▸ Text under study:

┌────────

Lost River Weekend
So once again there we were, staring down the barrel of the weekend with no ammunition and insufficient beer. This past weekend started, as they all do, on the Friday beforehand, when at nearly 1pm I got a text from SOBUMD requesting that I leave the office early and pick up the kids from school. Since this is a highly unusual request, and since the words “yes dear” have saved my marriage more than once, I of course complied. It turns out that she’d been to a local Trader Joe’s to pick up ingredients for the evening’s meal, and they had more than the usual display of cinnamon-scented everything – not just as you walk in, but throughout several aisles and at each register.
Since SOBUMD is highly allergic to cinnamon, this lead to her fighting her way home in a headachy blur and slamming several Benadryl, which is not conducive to holding one’s head upright without a drool-cloth, much less driving. I retrieved said lunatic children and proceeded to make dinner with our friends Sara and Toby, who arrived full of good spirit and left full of good spirit and also fish. Wonderful evenings are wonderful, and getting to show off my badass cooking skills to an interested 11-yr old Toby was a treat.

└────────

Dataset entries

┌────────

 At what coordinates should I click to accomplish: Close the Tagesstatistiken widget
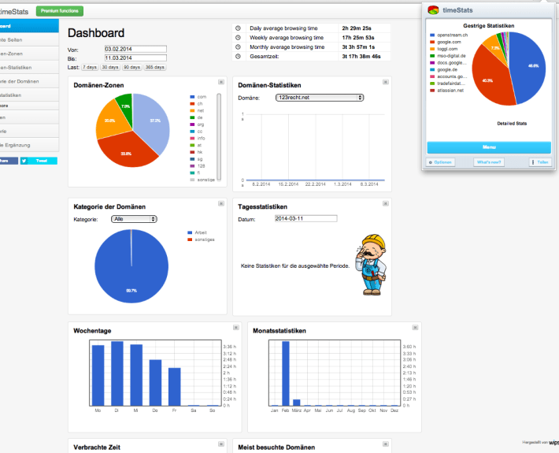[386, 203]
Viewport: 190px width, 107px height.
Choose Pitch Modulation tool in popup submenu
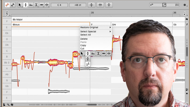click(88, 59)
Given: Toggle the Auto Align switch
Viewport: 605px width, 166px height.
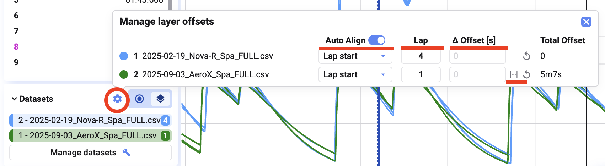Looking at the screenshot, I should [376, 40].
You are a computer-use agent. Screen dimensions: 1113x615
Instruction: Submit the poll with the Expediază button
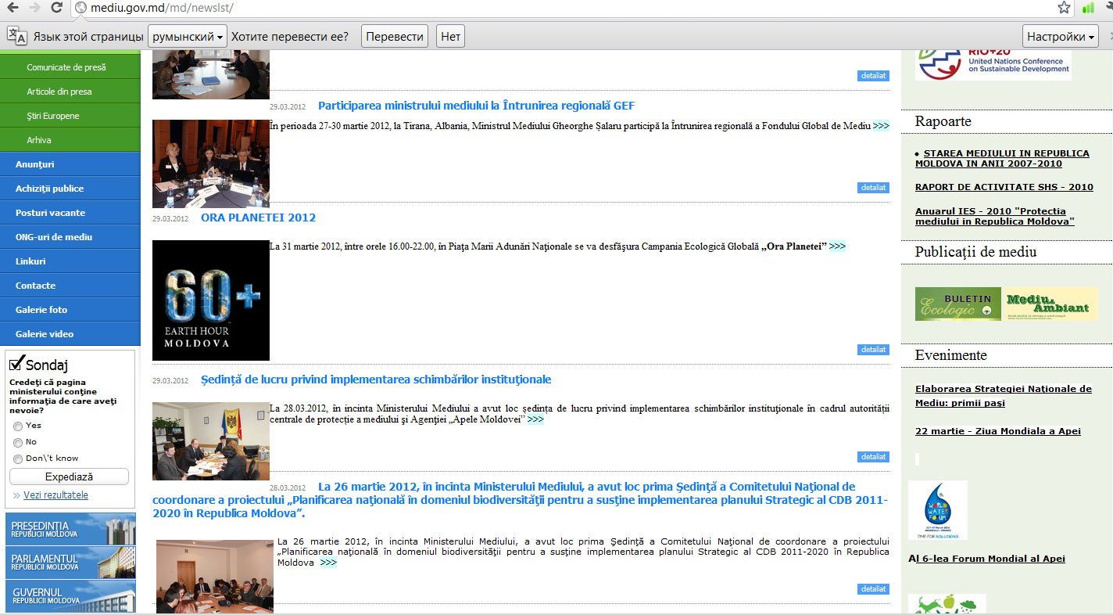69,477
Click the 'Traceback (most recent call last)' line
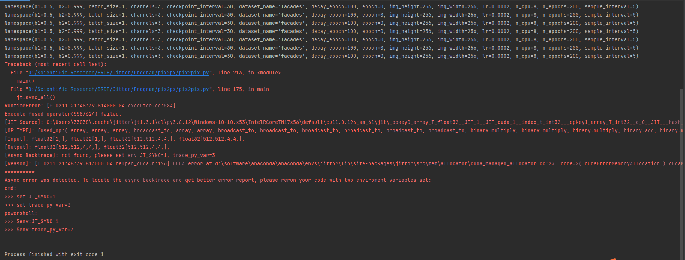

└────────

▸ What you need to do:
[1] Reproduce the passage of the Lost River Weekend text starting at "Since SOBUMD is" and ending at "was a treat.".
[2] In the Lost River Weekend text, at about what time on Friday did the text from SOBUMD arrive?

▸ Answers for this exercise:
[1]
Since SOBUMD is highly allergic to cinnamon, this lead to her fighting her way home in a headachy blur and slamming several Benadryl, which is not conducive to holding one’s head upright without a drool-cloth, much less driving. I retrieved said lunatic children and proceeded to make dinner with our friends Sara and Toby, who arrived full of good spirit and left full of good spirit and also fish. Wonderful evenings are wonderful, and getting to show off my badass cooking skills to an interested 11-yr old Toby was a treat.

[2] At nearly 1pm.